- **Problems and tasks**:
1) Copy the passage on Sense and Respond, beginning at the words "Most executives in" and stopping after "their very survival.", and swap "executives" for "managers".
2) Extend the passage on Sense and Respond by writing what comes next after its final sentence.

- **Selected excerpt**:
────────────────

The Sante Fe Institute is one of the leaders in Complex Adaptive Systems research, and describes "sense and respond" behavior as being based on an interative "Sense - Interpret - Decide - Act" cycle. This cycle is very similar to the famous OODA loop theory developed by Air Force Colonel John Boyd to explain why US fighter pilots were able to outperform their North Korean counterparts during the Korean War.

The idea of "Sense and Respond" as a business concept was first articulated by Stephen H. Haeckel in 1992. His article in the American Management Associaton's Management Review introduced the concept as a label representing a new business model, approach to business strategy, and a set of principles and tools for becoming what he called an Adaptive Enterprise. Specifically, Haeckel identified six concepts which are core to becoming an adaptive enterprise:

  • Knowing earlier
  • Managing by wire
  • Dispatching capabilities from the customer back
  • Commitment management
  • Authentic and rigorous negotiation
  • Designing an organization as an adaptable system

Why Should I Care About Sense & Respond?

Most executives in business today acknowledge that we live in an era of hyper-competition, where competition is based on nonstop strategic maneuvering among competitors, dynamic price-quality positioning, and brutal competition to protect (or invade) existing product based or geographically based markets. In this world, it is is very difficult to build and maintain a truly sustainable competitive advantage. Many firms in a hypercompetitive environment are actually hanging on for dear life, fighting for their very survival.

Given this back-drop of hypercompetition, today's business organizations are desperate to identify the changes that will allow them to survive, prosper, and profit, today and into the future. And while many firms have tried reengineering, process improvement initiatives, right-sizing, TQM and other quality initiatives, benchmarking, and other efforts to gain and sustain an advantage, the gains from these initiatives are often ephemeral and / or quickly copied by competitors. Though executives recognize the need for a deeper and more transformational change, such change has proven difficult to effect. Stephen Haeckel explains why in this quote from his Management Review article:

Business theories are different than business models. Business models can be thought of as high-level strategies for converting customer needs into shareholder value. A business theory is an institutional sense-making framework—an overarching context within which business models are conceived, and to which they must conform. It is a managerial framework that provides internal consistency to decisions about enterprise purpose, strategy, structure and governance. And it must be consistent with the external environment in which those decisions will be made. A managerial framework shapes the internal logic that informs business practices, principles, measurements and the predispositions of policy-level managers. Over time, it becomes deeply embedded and increasingly tacit, resulting in underlying premises that are rarely examined, even if there is general recognition and acceptance of a new set of external realities. That’s one important reason why it is so profoundly difficult to effect truly transformational change.

────────────────

- **Supplied data**:
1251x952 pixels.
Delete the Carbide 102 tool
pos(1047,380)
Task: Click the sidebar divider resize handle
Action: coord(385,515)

────────────────

- **Results for the exercise**:
1)
Most managers in business today acknowledge that we live in an era of hyper-competition, where competition is based on nonstop strategic maneuvering among competitors, dynamic price-quality positioning, and brutal competition to protect (or invade) existing product based or geographically based markets. In this world, it is is very difficult to build and maintain a truly sustainable competitive advantage. Many firms in a hypercompetitive environment are actually hanging on for dear life, fighting for their very survival.

2)
Sense and Respond and the Adaptive Enterprise orientation represent a truly transformational change, the kind of change which is needed to remain competitive now and for decades to come. As the jacket notes from the book The Adaptive Enterprise point out:

Unpredictable, discontinuous change is an unavoidable consequence of doing business in the Information Age. Because this intense turbulence demands fast — even instantaneous — response, many large companies are fragmenting themselves into smaller, quick-response units. But in doing so, they relinquish important advantages of scale and scope. Is it possible to have it both ways? Can large, complex firms adapt successfully and systematically to unexpected change? "Yes", says Steve Haeckel, "but only if leaders learn how to manage their organizations as adaptive systems."

How Can Sense & Respond Benefit My Organization?

Many current management challenges, including the directive to "become truly customer-oriented" are nearly intractable problems, due to the prevailing "business theory" in place within an organization. Likewise, the idea of "empowering employees" often fails to produce the expected impact, as the outdated "make and sell" paradigm is rooted firmly in place. However, switching to a post-industrial "Sense and Respond" paradigm results in these problems disappearing or being deal with systematically, as a natural consequence of moving to a model where the prime function of the business is to sense - and then respond effectively to - changing customer requirements and market conditions.

Additionally, Sense and Respond results in a critical timing advantage in which the firm addresses customer needs earlier in the adoption lifecycle, when innovative product and service offerings are most profitable. Stronger engagement with the customer community also reduces risk associated with investment into research and development and allows for a faster iterative feedback loop between the firm and its customers.

When an organization has become an Adaptive Enterprise which fully embraces the Sense & Respond paradigm, it becomes alert, aware, nimble and ready to react, much like the zebra which senses the danger of an approaching lion on the savannah, and scampers out of harm's way. Sense and Respond may be the difference between survival as an independent entity, or a painful and value-destroying failure for firms operating in today's chaotic and hyper-competitive markets.

How Do I Implement Sense & Respond?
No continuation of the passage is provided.